The effect of gonadal status on body composition and bone mineral density in transfusion-dependent thalassemia
Wong P, Fuller PJ, Gillespie MT, Kartsogiannis V, Milat F, Bowden DK, Strauss BJ. Osteoporos Int. 2013 Aug 1. [Epub ahead of print]

Source

Prince Henry's Institute, PO Box 5152, Clayton, VIC, 3168, Australia, phillip.wong@princehenrys.org.

Abstract

Patients with transfusion-dependent thalassemia have abnormal growth, hormonal deficits, and increased bone loss. We investigated the relationship between skeletal muscle mass, fat mass, and bone mineral density in adult subjects with transfusion-dependent thalassemia based on their gonadal status. Our findings show that hypogonadism attenuates the strength of the muscle-bone relationship in males but strengthens the positive correlation of skeletal muscle mass and fat mass in female subjects.

INTRODUCTION:

Transfusion-dependent thalassemia is associated with a high prevalence of fractures. Multiple hormonal complications, in particular hypogonadism, can lead to changes in body composition and bone mineral density (BMD). We investigated for the first time the relationship between skeletal muscle mass (SMM), fat mass, and BMD in adult subjects with transfusion-dependent thalassemia based on their gonadal status.

METHODS:

A retrospective cohort study of 186 adults with transfusion-dependent thalassemia was analyzed. Body composition and BMD were measured using dual energy X-ray absorptiometry.
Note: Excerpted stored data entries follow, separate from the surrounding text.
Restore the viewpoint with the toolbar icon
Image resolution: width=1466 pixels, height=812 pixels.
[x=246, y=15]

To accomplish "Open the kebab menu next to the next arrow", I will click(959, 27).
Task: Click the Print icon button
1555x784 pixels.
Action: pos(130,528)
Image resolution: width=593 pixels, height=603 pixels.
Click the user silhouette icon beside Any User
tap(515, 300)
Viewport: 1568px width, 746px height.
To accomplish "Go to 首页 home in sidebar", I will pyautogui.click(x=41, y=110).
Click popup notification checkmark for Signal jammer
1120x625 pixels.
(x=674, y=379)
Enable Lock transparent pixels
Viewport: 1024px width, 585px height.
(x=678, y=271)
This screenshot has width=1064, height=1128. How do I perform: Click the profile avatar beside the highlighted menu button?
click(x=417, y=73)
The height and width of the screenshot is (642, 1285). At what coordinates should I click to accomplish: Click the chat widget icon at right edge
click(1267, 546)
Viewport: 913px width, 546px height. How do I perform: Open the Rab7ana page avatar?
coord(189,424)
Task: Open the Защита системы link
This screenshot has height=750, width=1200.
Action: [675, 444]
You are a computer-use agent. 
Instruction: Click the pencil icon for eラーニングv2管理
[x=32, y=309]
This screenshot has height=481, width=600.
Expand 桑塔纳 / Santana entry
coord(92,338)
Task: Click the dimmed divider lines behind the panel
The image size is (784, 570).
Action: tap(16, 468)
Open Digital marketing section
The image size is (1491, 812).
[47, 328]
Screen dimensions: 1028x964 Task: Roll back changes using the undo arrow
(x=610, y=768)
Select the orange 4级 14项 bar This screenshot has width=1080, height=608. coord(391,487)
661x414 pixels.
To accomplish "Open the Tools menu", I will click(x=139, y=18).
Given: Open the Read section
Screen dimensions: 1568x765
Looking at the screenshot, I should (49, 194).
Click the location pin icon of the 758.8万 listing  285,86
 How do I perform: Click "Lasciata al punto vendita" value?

The association between skeletal muscle, fat, and BMD was investigated through uni-, multi-, and stepwise regression analyses after adjusting for multicollinearity. SMM was derived using the formula, SMM = 1.19 × ALST-1.65, where ALST is equivalent to the sum of both arm and leg lean tissue mass.

RESULTS:

There were 186 subjects, males (43.5 %) and females (56.5 %), with a median age of 36.5. Hypogonadism was reported in 44.4 % of males and 44.7 % of females. SMM and BMD were positively correlated and strongest in eugonadal males (0.36 ≤ R 2 ≤ 0.59), but the association was attenuated in hypogonadal males. SMM (0.27 ≤ R 2 ≤ 0.69) and total fat mass (0.26 ≤ R 2 ≤ 0.55) were positively correlated with BMD in hypogonadal females, but the correlation was less pronounced in eugonadal females. Leg lean tissue mass and arm lean tissue mass in males and females, respectively, were most highly correlated to BMD in the stepwise regression analysis.

CONCLUSION:

Hypogonadism attenuates the strength of the muscle-bone relationship in males but strengthens the positive correlation of skeletal muscle mass and fat mass in female subjects. This study supports the notion that exercise is important for maintaining BMD and the need to optimize treatment of hypogonadism in patients with transfusion-dependent thalassemia.